▶ [Problem details]
Put the listing below into a JSON list of strings with one string per line. Skip blank lines and leave the pictures out.

* * * * * * *

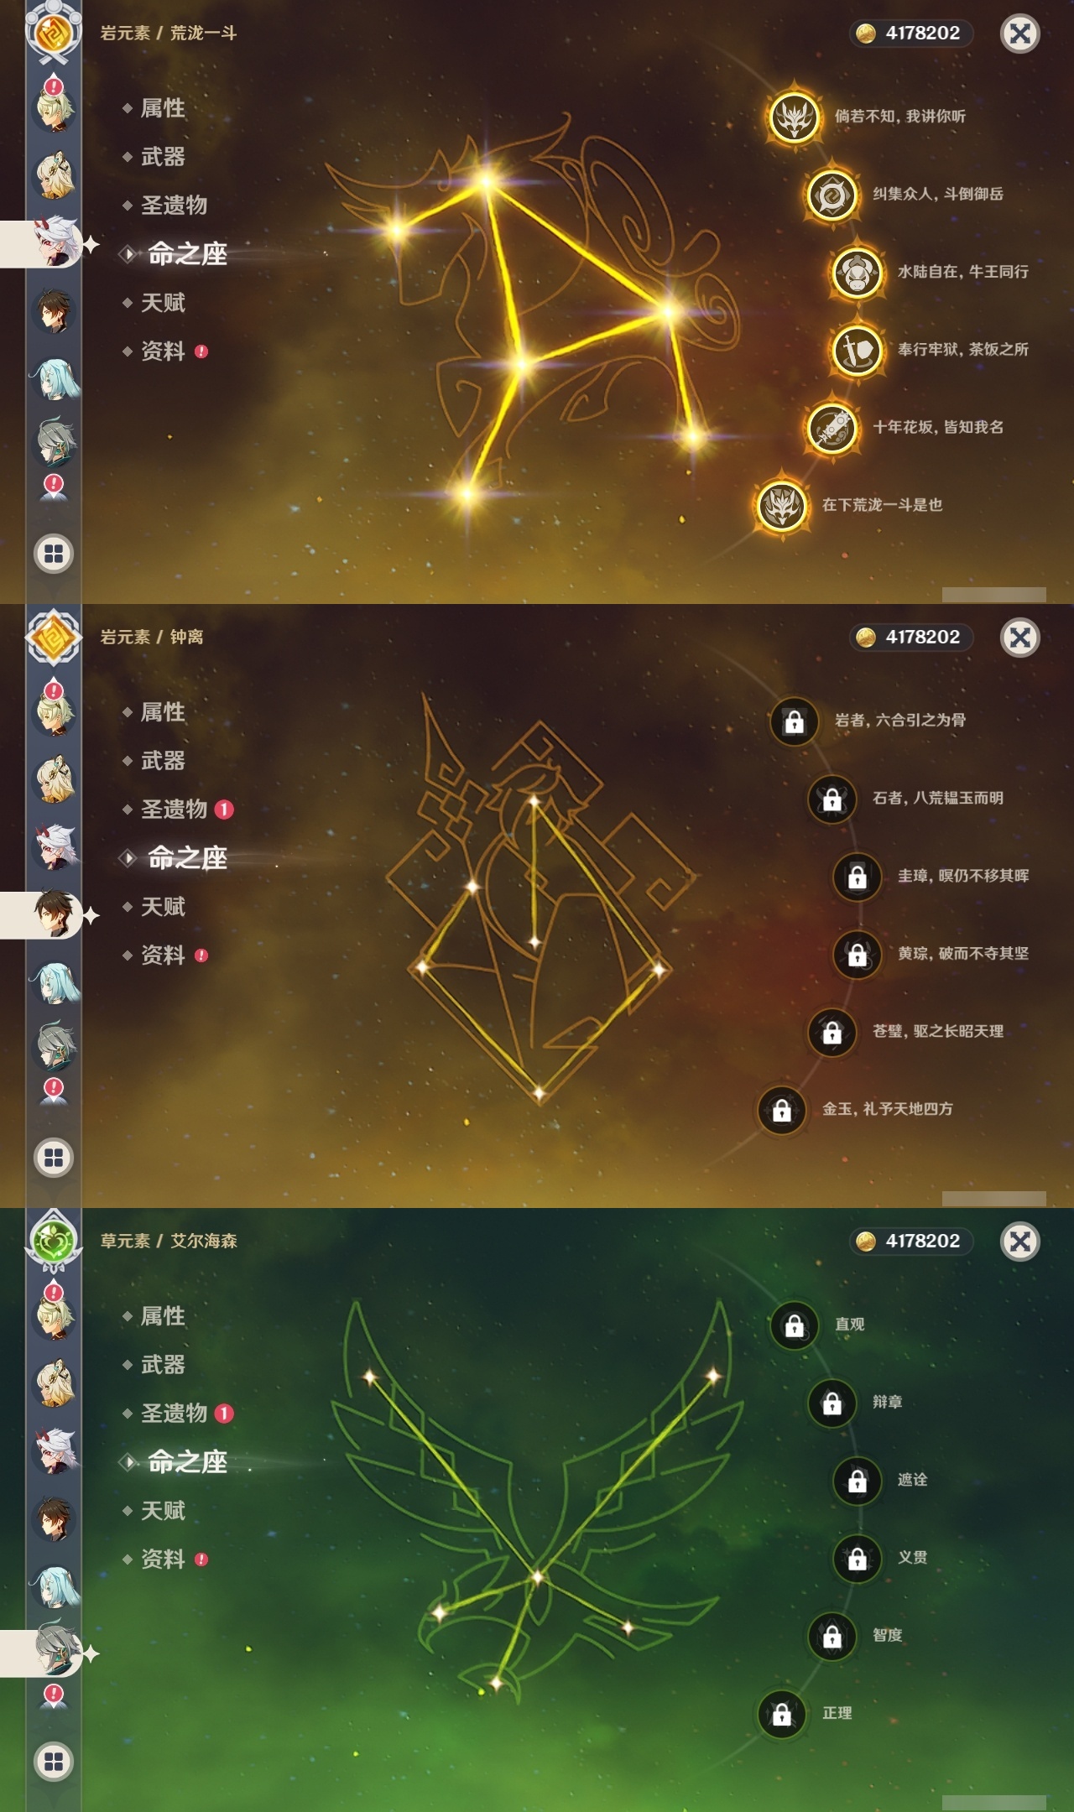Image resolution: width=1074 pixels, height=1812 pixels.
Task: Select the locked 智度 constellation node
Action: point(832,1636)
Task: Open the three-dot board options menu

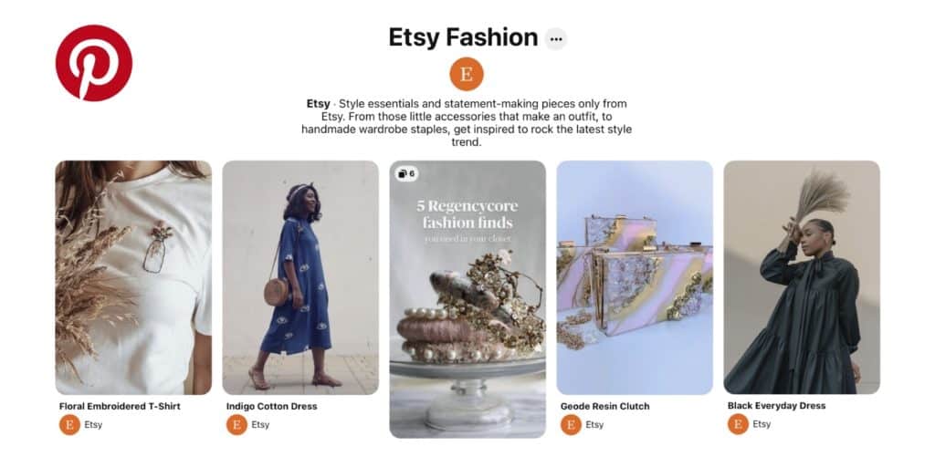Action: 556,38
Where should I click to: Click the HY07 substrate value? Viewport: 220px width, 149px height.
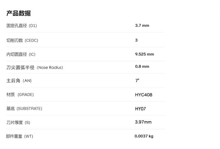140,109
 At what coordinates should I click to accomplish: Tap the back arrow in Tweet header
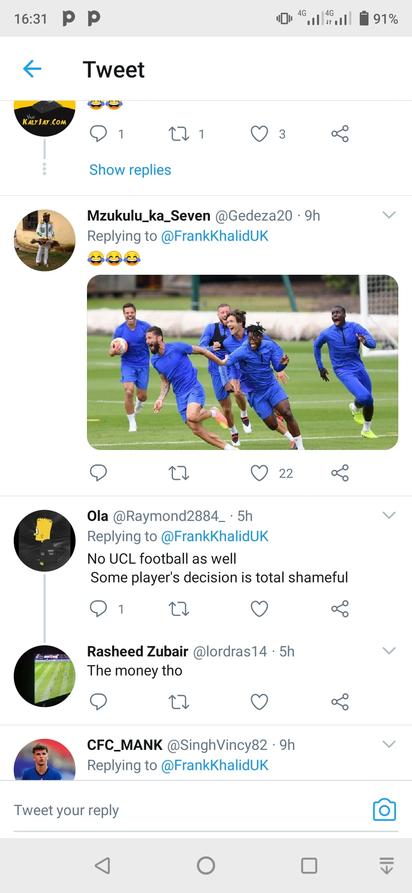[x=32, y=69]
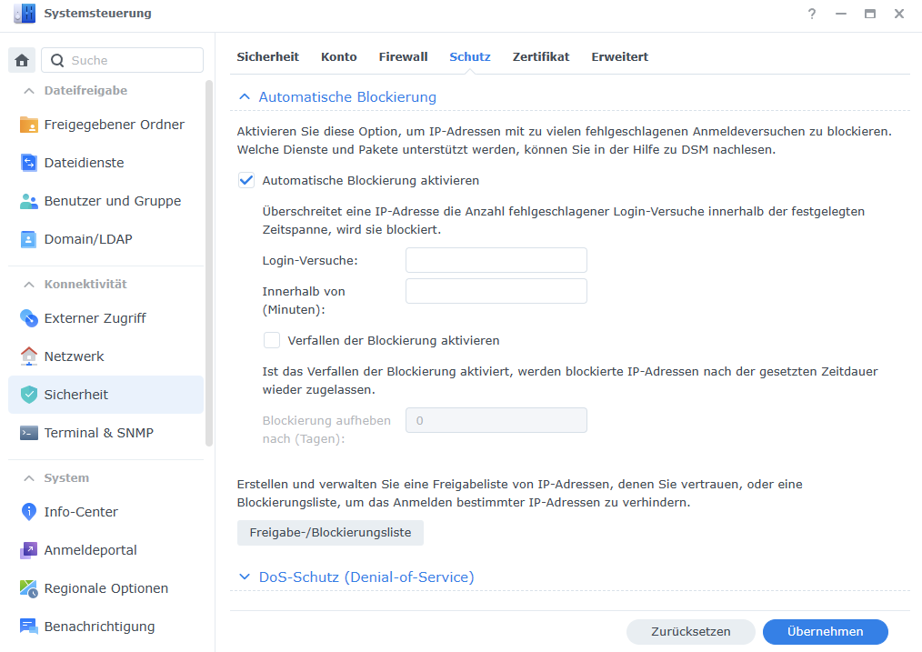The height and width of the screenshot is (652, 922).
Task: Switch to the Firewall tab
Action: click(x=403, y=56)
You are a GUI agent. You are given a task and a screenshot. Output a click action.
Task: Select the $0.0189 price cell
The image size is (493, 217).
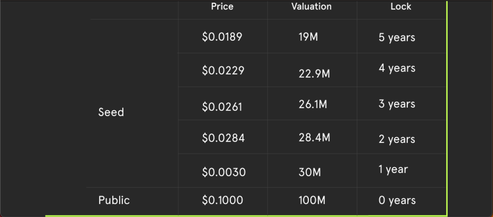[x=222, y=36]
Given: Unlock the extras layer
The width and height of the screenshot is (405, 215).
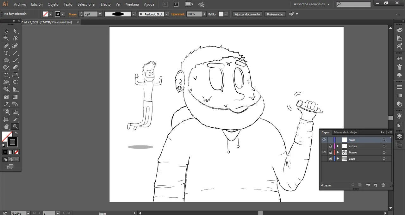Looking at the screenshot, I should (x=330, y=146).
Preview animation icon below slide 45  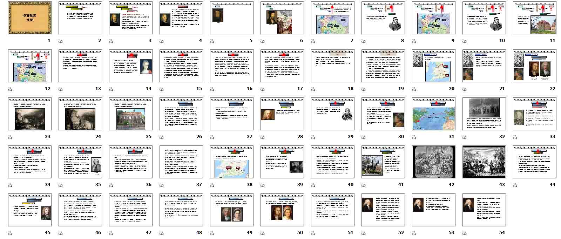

* * * * * * *

▶ [Exercise result]
[
  "Image resolution: width=1074 pixels, height=1812 pixels.",
  "Task: Select the locked 智度 constellation node",
  "Action: point(832,1636)",
  "Task: Open the three-dot board options menu",
  "Action: 556,38",
  "Where should I click to: Click the HY07 substrate value? Viewport: 220px width, 149px height.",
  "140,109",
  " At what coordinates should I click to accomplish: Tap the back arrow in Tweet header",
  "[x=32, y=69]",
  "The height and width of the screenshot is (652, 922).",
  "Task: Switch to the Firewall tab",
  "Action: click(x=403, y=56)",
  "You are a GUI agent. You are given a task and a screenshot. Output a click action.",
  "Task: Select the $0.0189 price cell",
  "The image size is (493, 217).",
  "[x=222, y=36]",
  "Given: Unlock the extras layer",
  "The width and height of the screenshot is (405, 215).",
  "Looking at the screenshot, I should (x=330, y=146).",
  "Preview animation icon below slide 45  "
]